The festival promises a wide menu of films from emerging filmmakers. There will be more than 200 films from 52 countries, including Colombia, Netherlands, Mexico, France, Spain, Guinea-Bissau, India, Italy, and the Caribbean.
The films span contemporary issues of religion, migration, race, and women's rights, as well as films about coming-of-age, science fiction, psychological thrillers and dark comedies. There are dramas, documentaries, animations, and many feature films to choose from, as well as experimental short works. Film lengths range from seven-minute shorts to movies over an hour long.

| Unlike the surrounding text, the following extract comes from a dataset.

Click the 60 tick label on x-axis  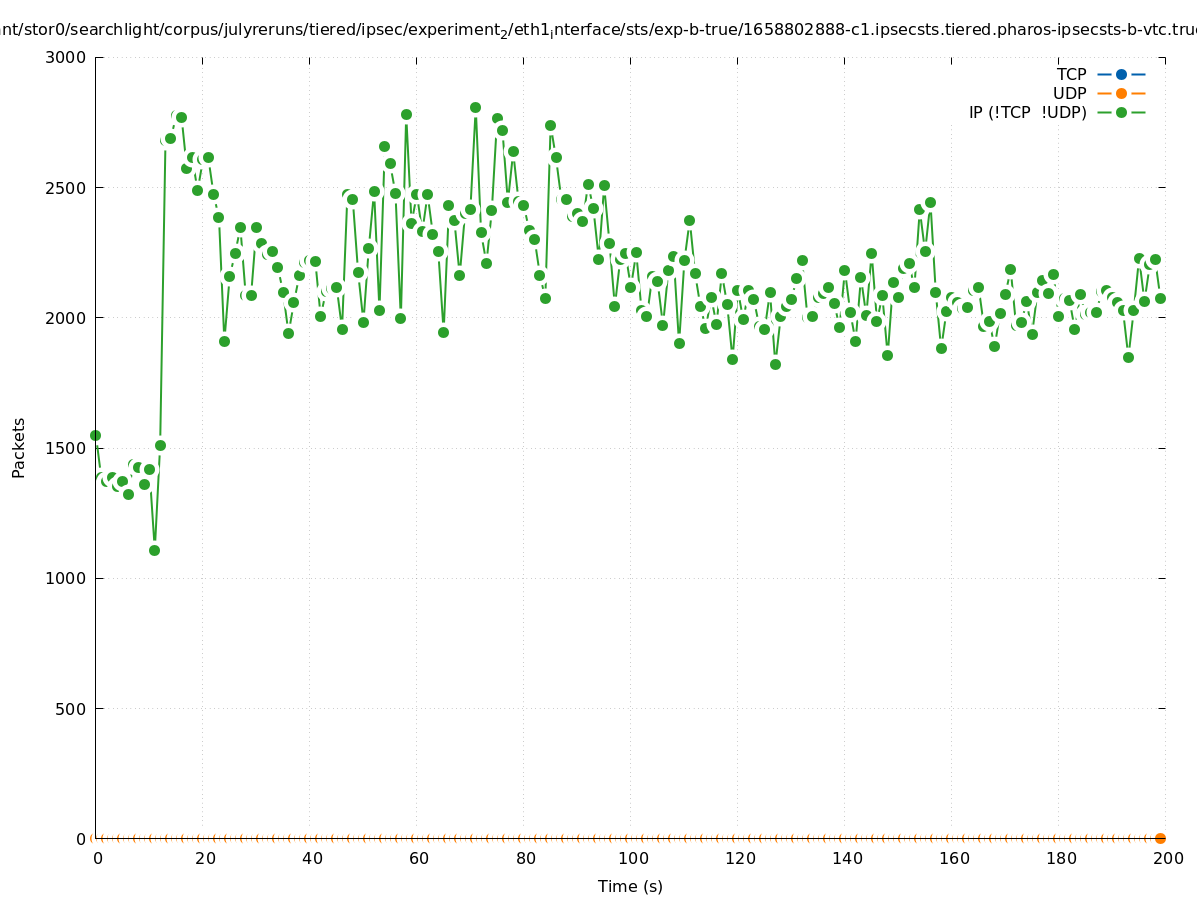tap(418, 858)
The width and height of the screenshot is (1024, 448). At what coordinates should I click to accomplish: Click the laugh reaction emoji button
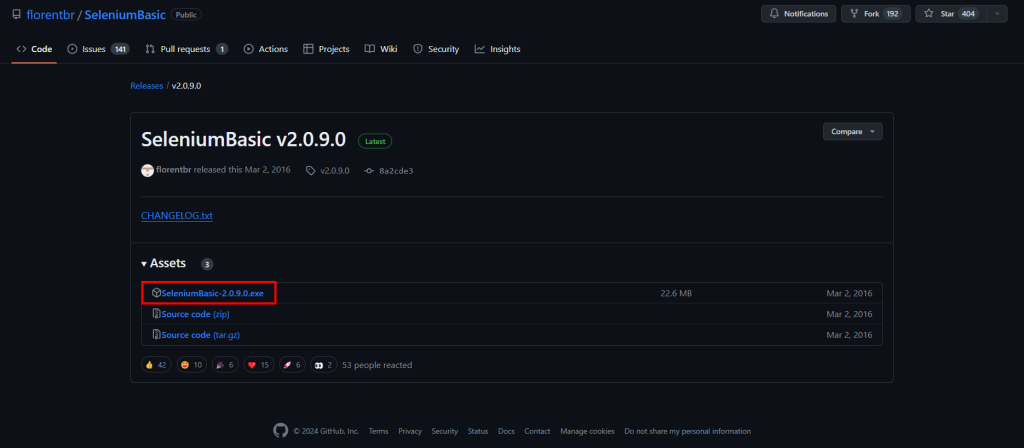186,365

The festival is promising something to please many different tastes. One 2013 movie from Portugal, for instance, is The Thorn of the Rose, a thriller-mystery about an attorney whose success is threatened by mystery woman Rosa, with whom he falls in love; director is Felipe Henriques.
Another film, Gazelle–The Love Issue, will appeal to drama lovers and those interested in Brazilian culture and nightlife. Gazelle is about a gay Brazilian flight attendant called Paulo with an after-hours alter ego named Gazelle.
The 14-minute film from Finland called Occupy Jamsa is a dark comedy piece about a fired construction worker called Pate who fortifies himself in a digger.
Climas, a feature film, explores the circumstances of three very different women from different parts of Peru–Eva, Victoria and Zoraida. Eva is a young girl from the Amazonian jungle; Victoria is a wealthy socialite from Lima; and Zoraida is an elderly peasant from a destitute village in the Andes. It's three stories of discovery shaped by different parts of the same fragmented country.